Are New Teacher-Evaluation Systems Making a Difference?

In this front-page New York Times story, Jenny Anderson reports that new teacher-evaluation programs in a number of states, set up to provide a more honest assessment of classroom effectiveness, are falling into the same pattern as the much-criticized systems they replaced – that is, almost all teachers are scoring high:

  • In Tennessee, 98 percent of teachers were rated At Expectations;
  • In Michigan, 98 percent of teachers were rated Effective or better;
  • In Florida, 97 percent of teachers were rated Effective or Highly Effective;
  • In New Haven, Connecticut, 90 percent of teachers were rated Exemplary, Strong, or Effective and 2 percent received the lowest rating, Needs Improvement.
  • In Washington, D.C., 89 percent of teachers were rated Highly Effective or Effective, 10 percent were Minimally Effective, and 1 percent got the bottom rating. (Officials in D.C. say that 400 teachers have been fired using its new system and several hundred have left after receiving low ratings.)

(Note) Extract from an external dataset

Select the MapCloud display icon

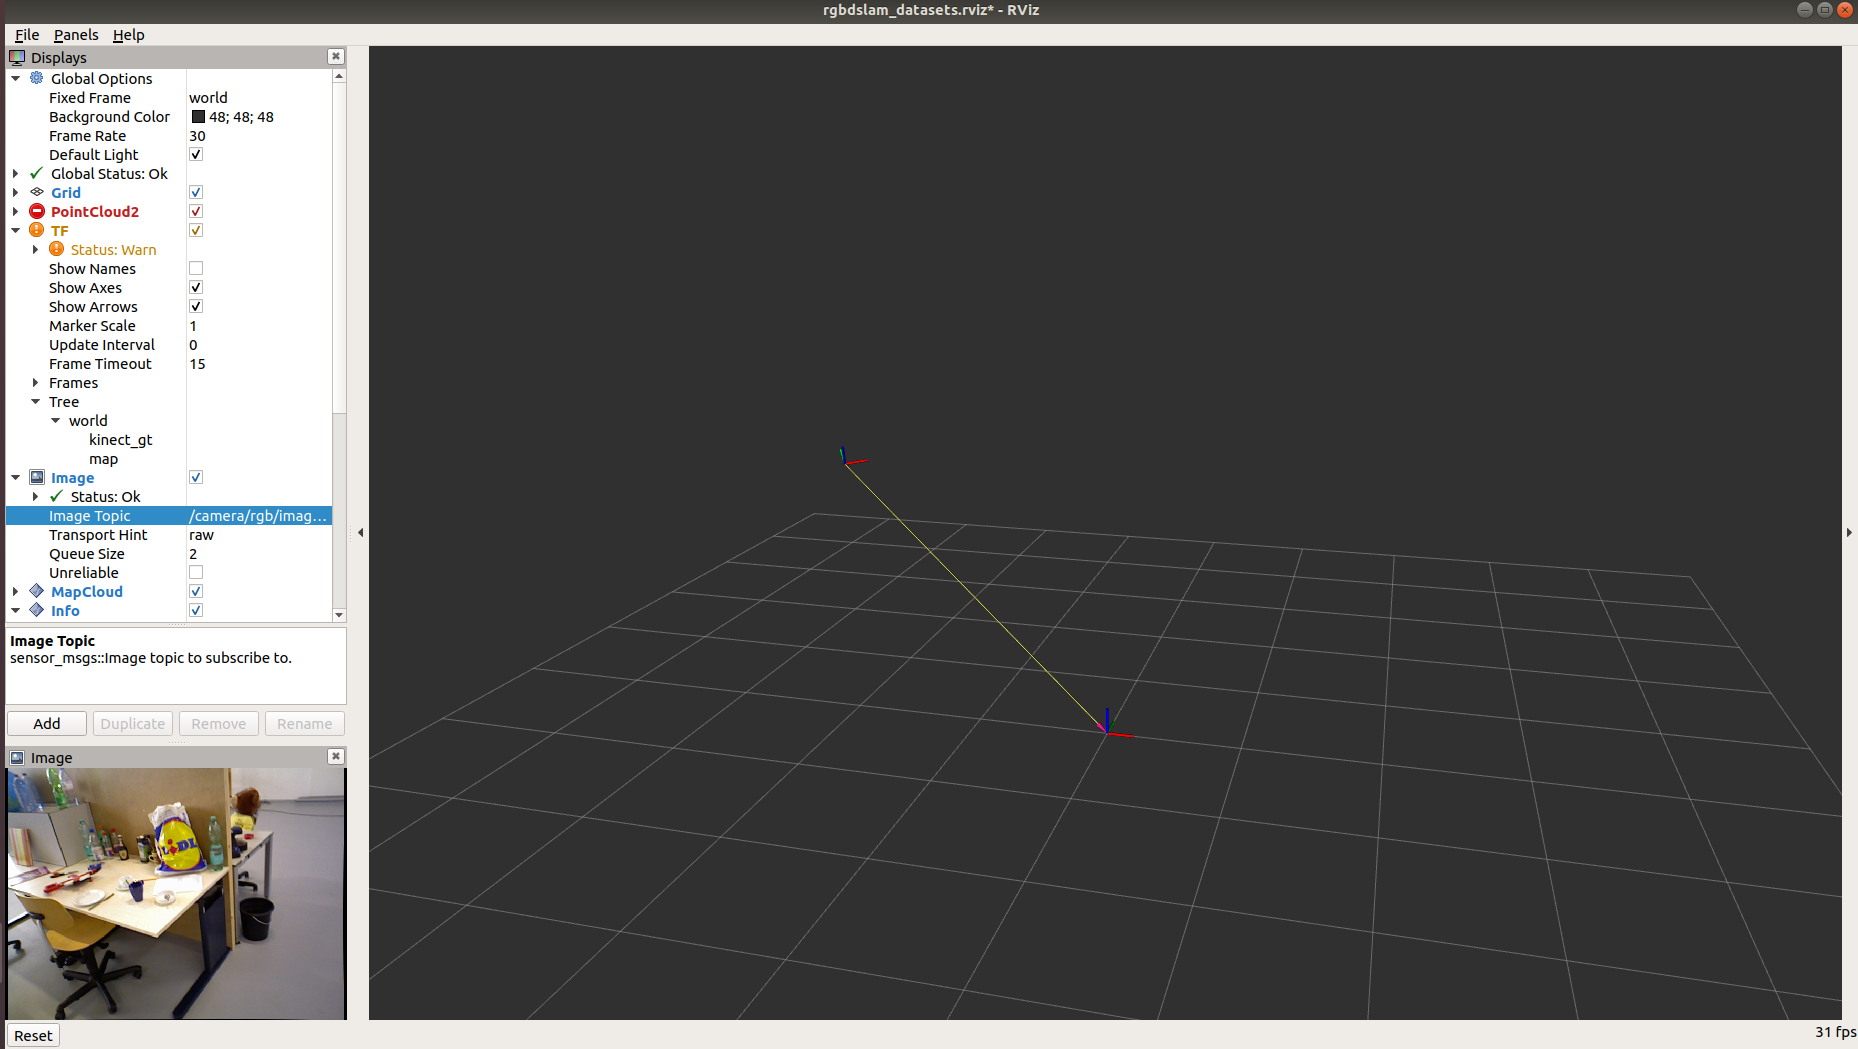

“Advocates of education reform concede that such rosy numbers, after many millions of dollars developing the new systems and thousands of hours of training, are worrisome,” says Anderson. Grover Norquist of the Brookings Institution is more blunt: “It would be an unusual profession that at least 5 percent are not deemed ineffective.” 

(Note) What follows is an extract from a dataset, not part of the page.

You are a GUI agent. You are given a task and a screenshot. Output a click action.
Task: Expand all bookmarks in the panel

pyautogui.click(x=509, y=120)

What’s going on? Some believe that principals are too chummy with their staffs and are hesitant to give mediocre or low ratings. Others say it’s because the test-score component of teacher evaluation being implemented in many districts is too lenient as standards and tests keep shifting. “We have changed proficiency standards 21 times in the last six years,” says Jackie Pons, superintendent in Leon County, Florida. “How can you evaluate someone in a system when you change your levels all the time?” One hundred percent of teachers in this district were rated Highly Effective or Effective. 

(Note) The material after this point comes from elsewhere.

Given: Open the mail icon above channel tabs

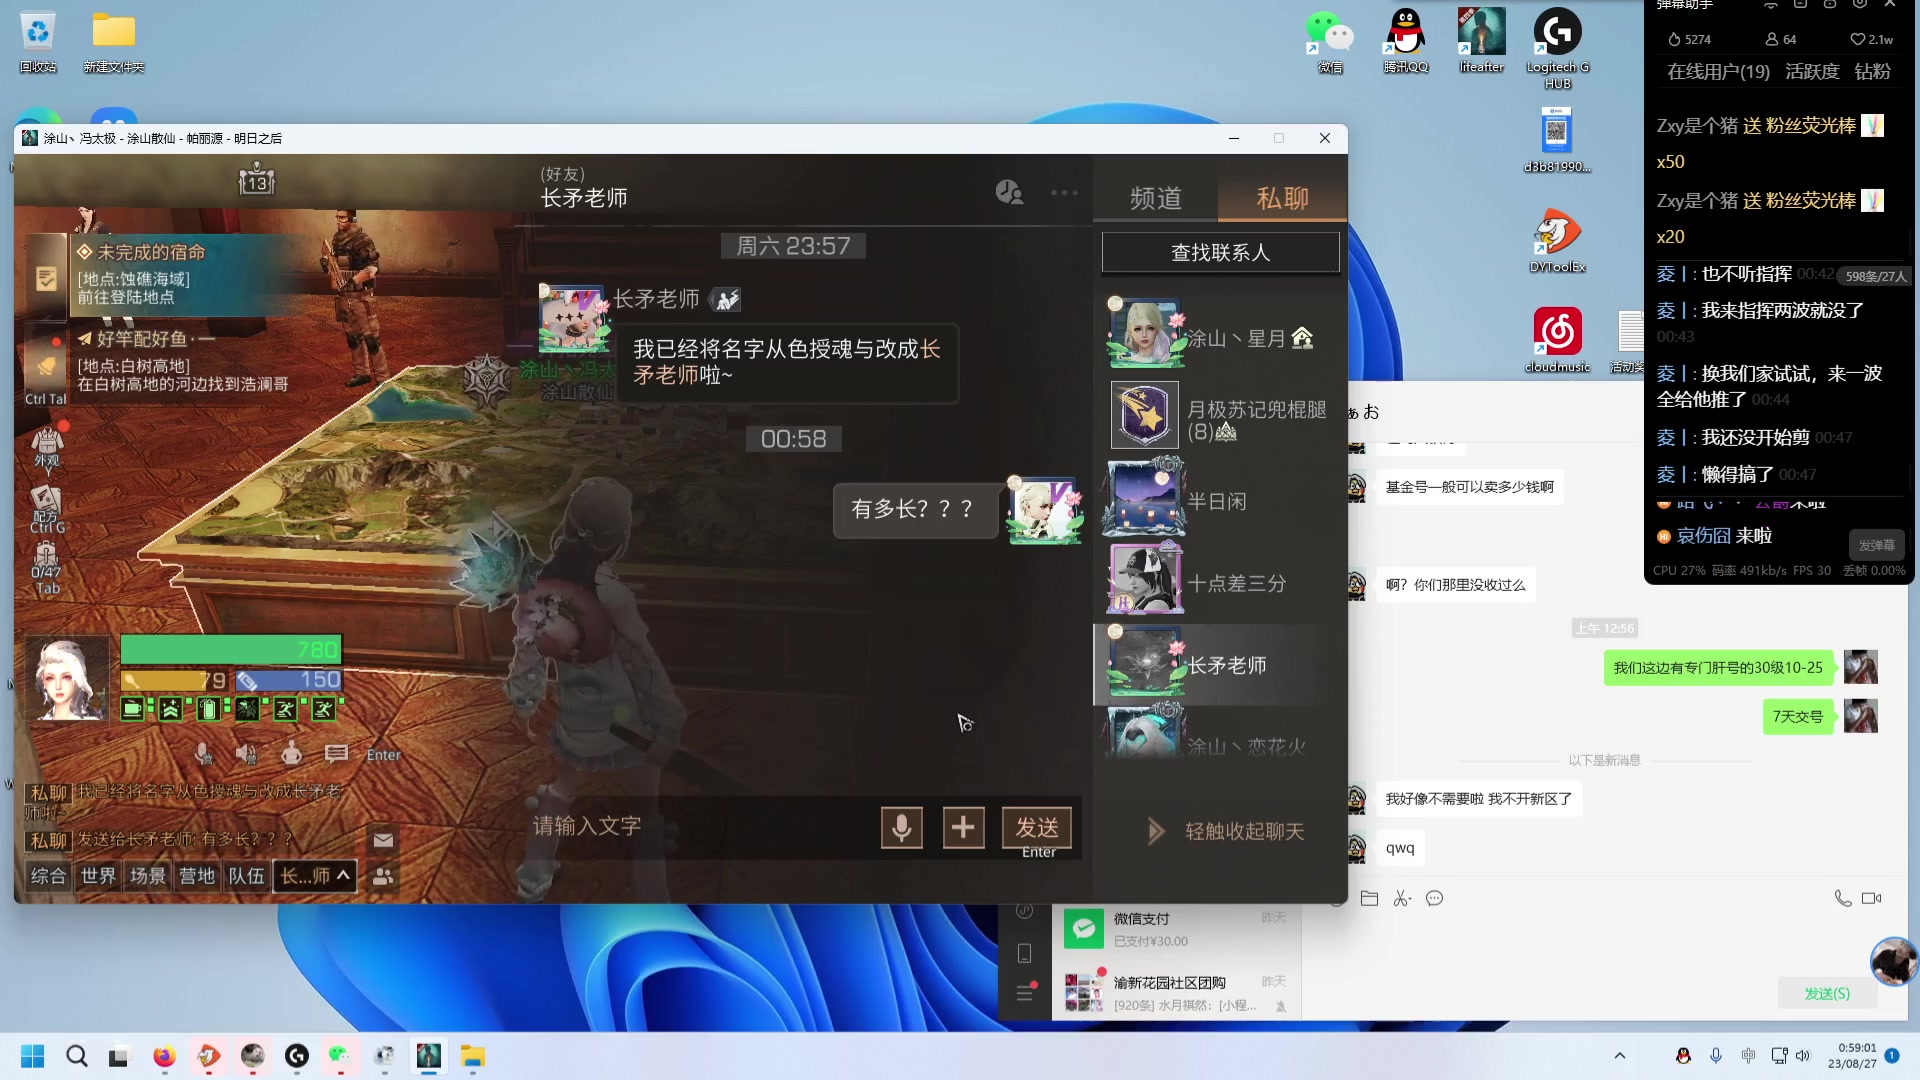Looking at the screenshot, I should [383, 840].
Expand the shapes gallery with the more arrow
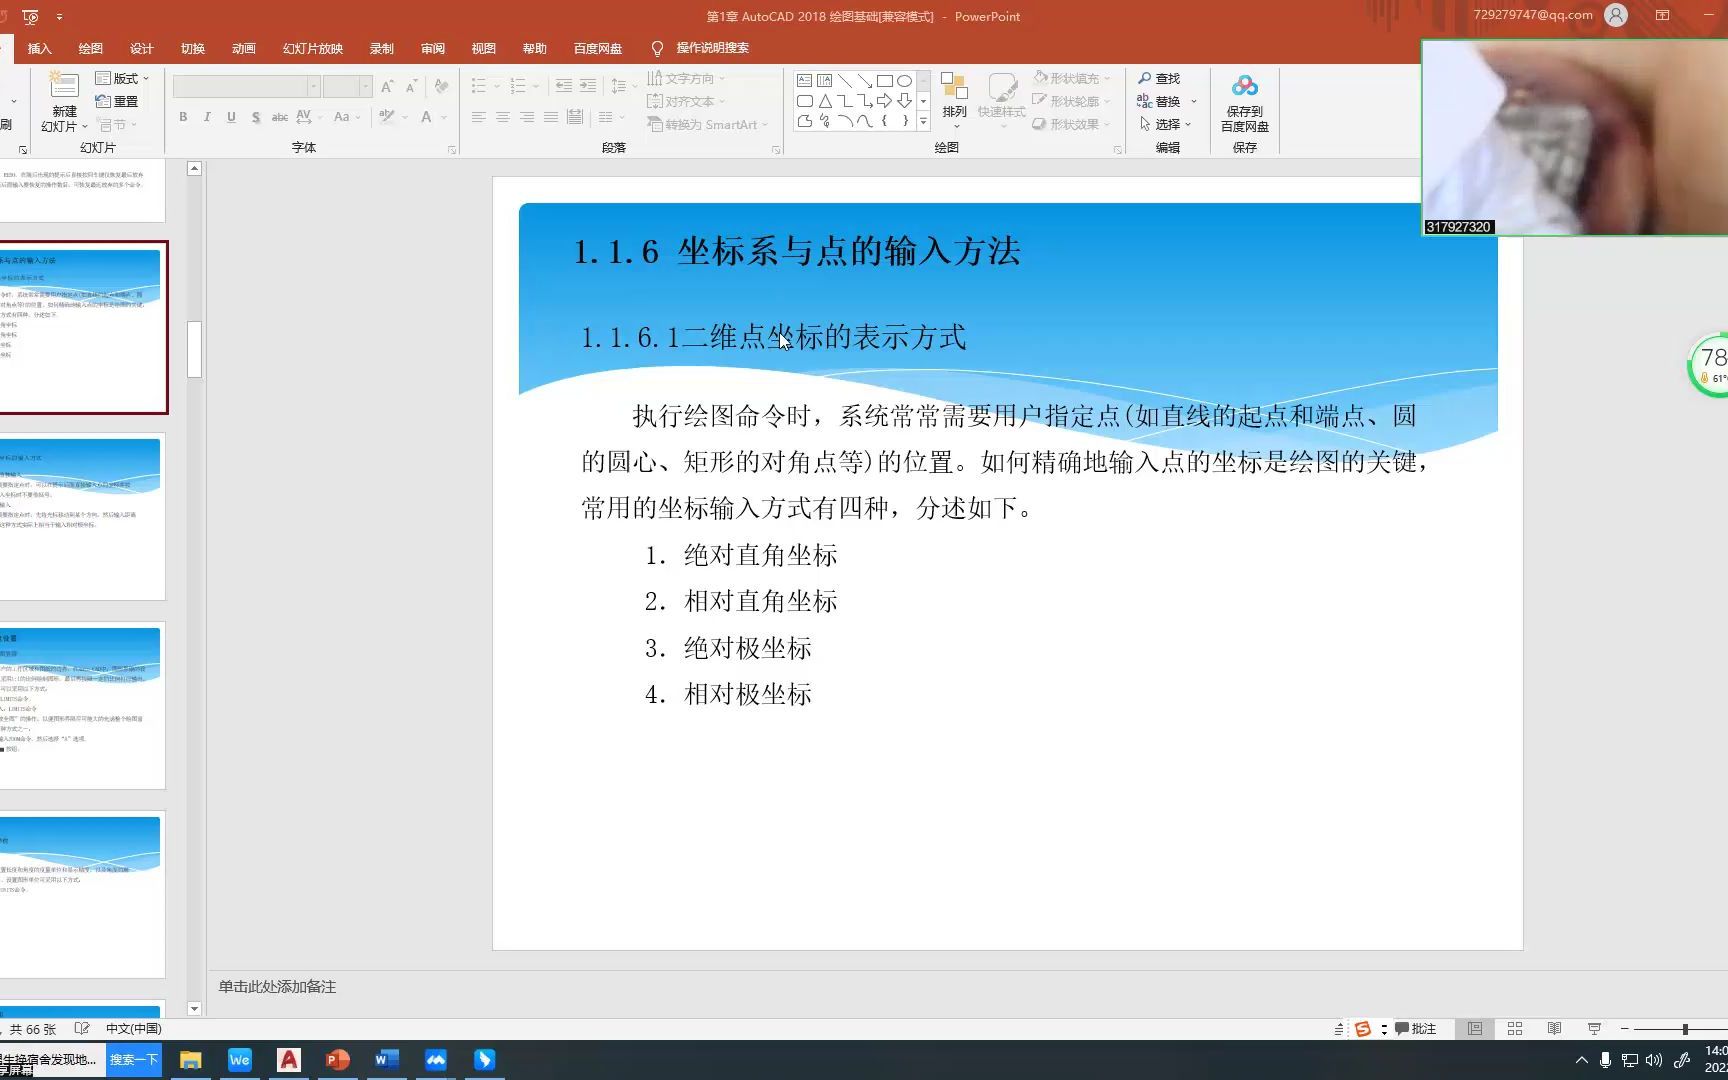The width and height of the screenshot is (1728, 1080). [922, 123]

The classroom observation component of teachers’ evaluations can be pulled up by the inflated test-score component in some states, undermining principals’ critical evaluations of classroom performance. “It’s inconsistent, it’s unfair, and it’s unscientific,” says Dan Boyd, superintendent in Alachua, Florida. 

In Michigan, .8 percent of teachers were rated Ineffective last year. Joseph Martineau of the Bureau of Assessment and Accountability noted that this translates to nearly 800 teachers who might lose their jobs. “There’s a possibility, a real possibility, that students will have a more-effective teacher,” he says.